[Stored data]
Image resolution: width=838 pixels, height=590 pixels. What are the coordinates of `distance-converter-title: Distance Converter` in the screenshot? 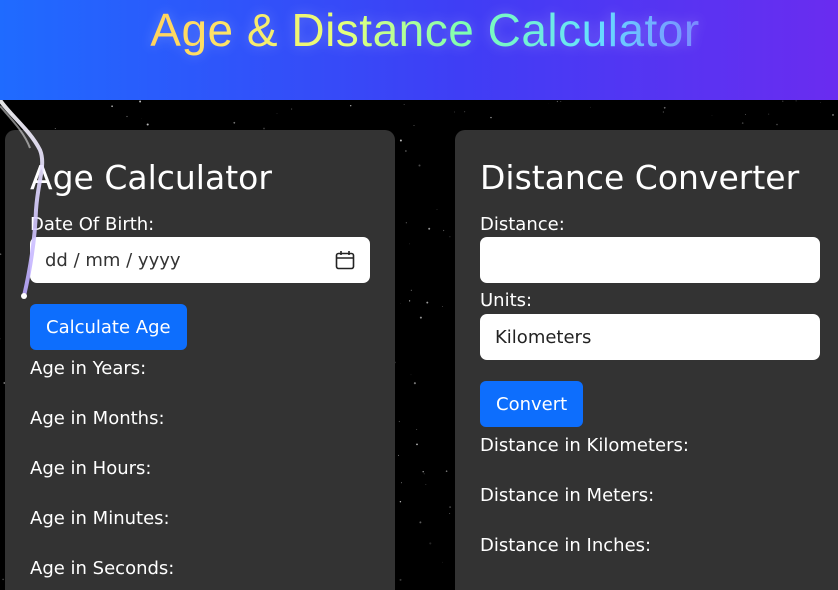 It's located at (640, 178).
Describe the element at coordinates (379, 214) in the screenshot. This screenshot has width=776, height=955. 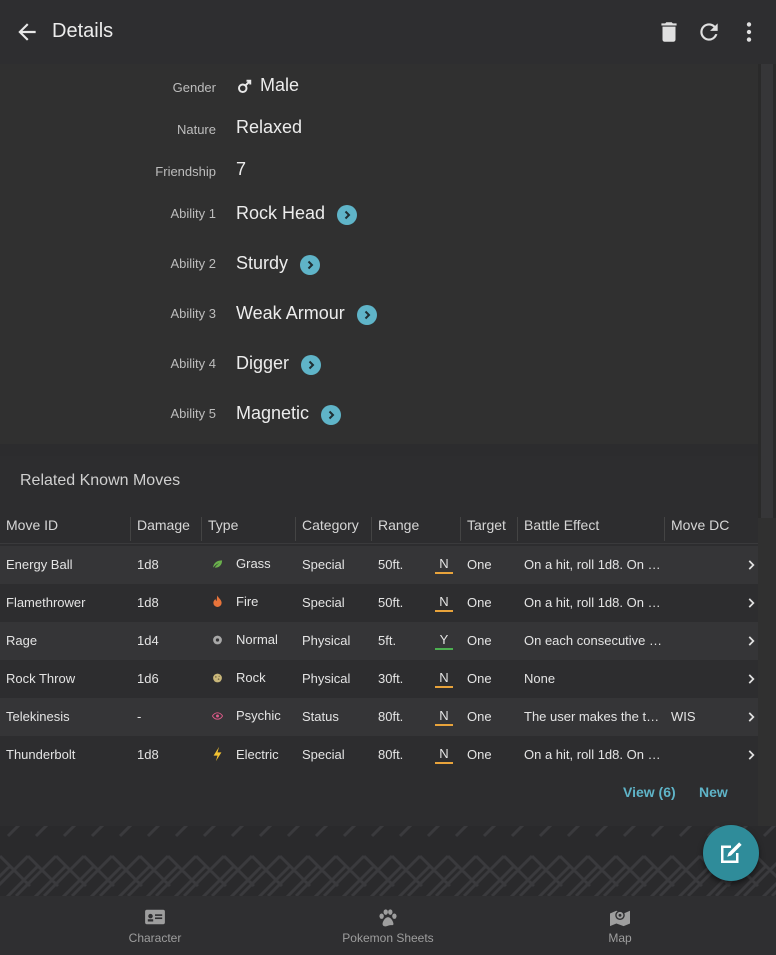
I see `ability-row: Ability 1 Rock Head` at that location.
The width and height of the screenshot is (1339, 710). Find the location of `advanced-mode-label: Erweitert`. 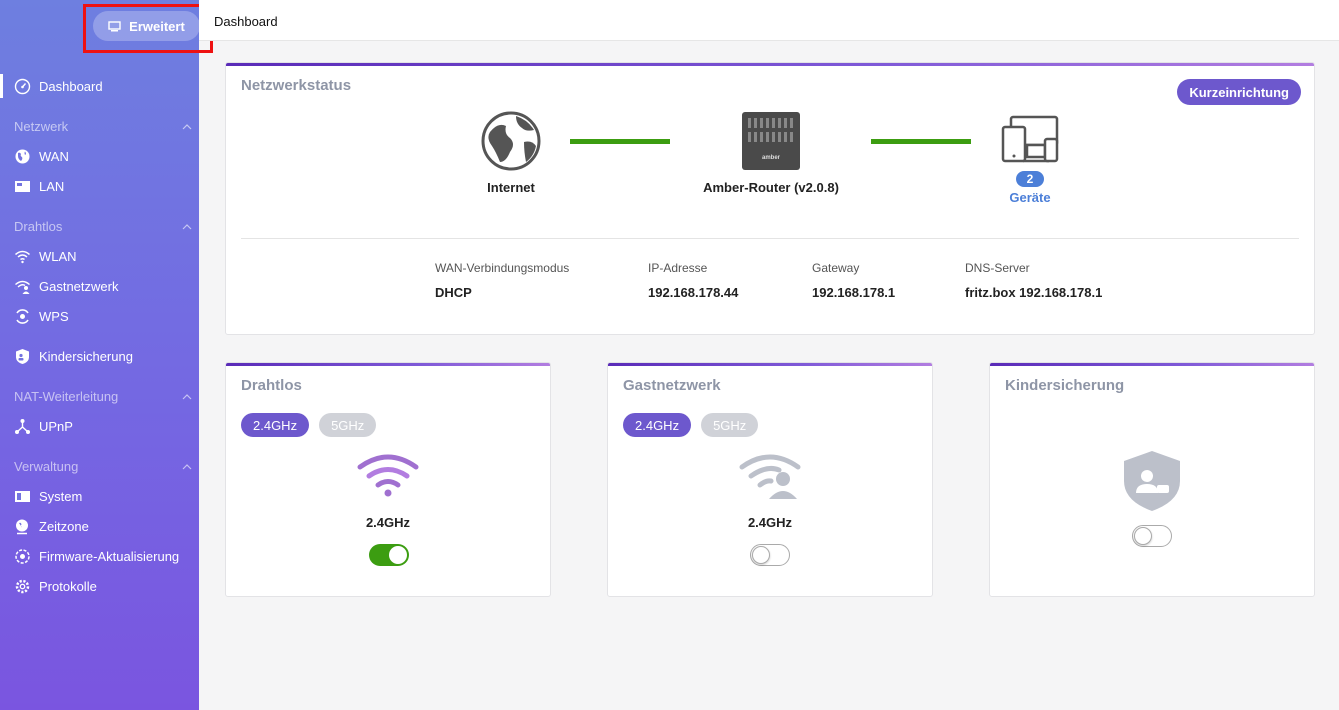

advanced-mode-label: Erweitert is located at coordinates (157, 26).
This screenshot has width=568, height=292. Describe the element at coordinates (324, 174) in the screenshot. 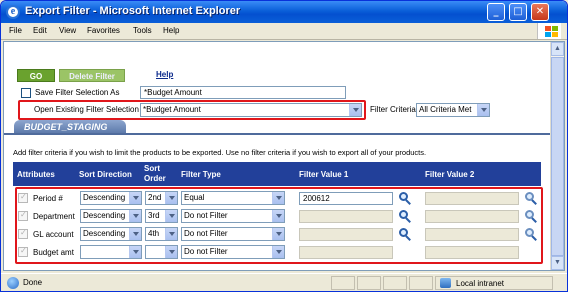

I see `header-filter-value-1: Filter Value 1` at that location.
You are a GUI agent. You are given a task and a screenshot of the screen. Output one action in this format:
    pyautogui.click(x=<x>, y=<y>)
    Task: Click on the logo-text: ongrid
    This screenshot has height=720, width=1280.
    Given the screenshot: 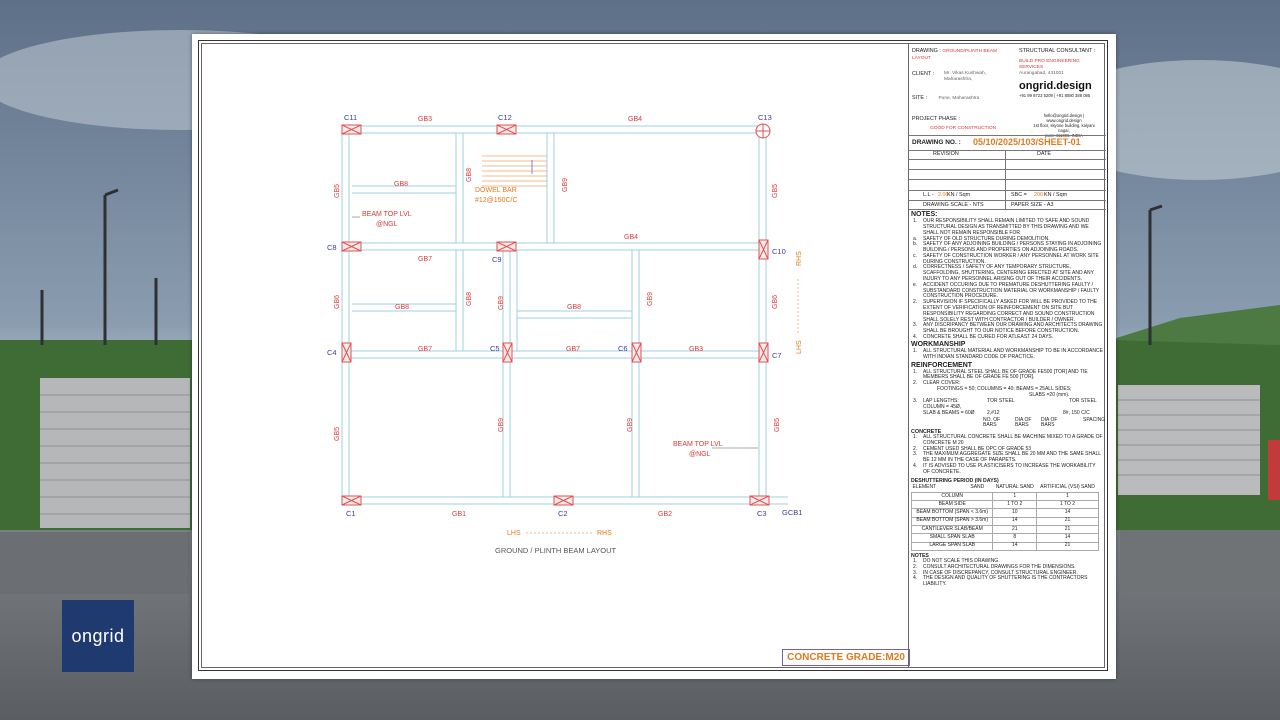 What is the action you would take?
    pyautogui.click(x=98, y=636)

What the exercise asks - Please copy, without any changes, the part of the items that opens with the line containing "You are a GUI" and closes with the line containing "This screenshot has height=720, width=1280.".

Solution for this task -
You are a GUI agent. You are given a task and a screenshot of the screen. Output one action in this format:
    pyautogui.click(x=<x>, y=<y>)
    Task: Click on the logo-text: ongrid
    This screenshot has height=720, width=1280.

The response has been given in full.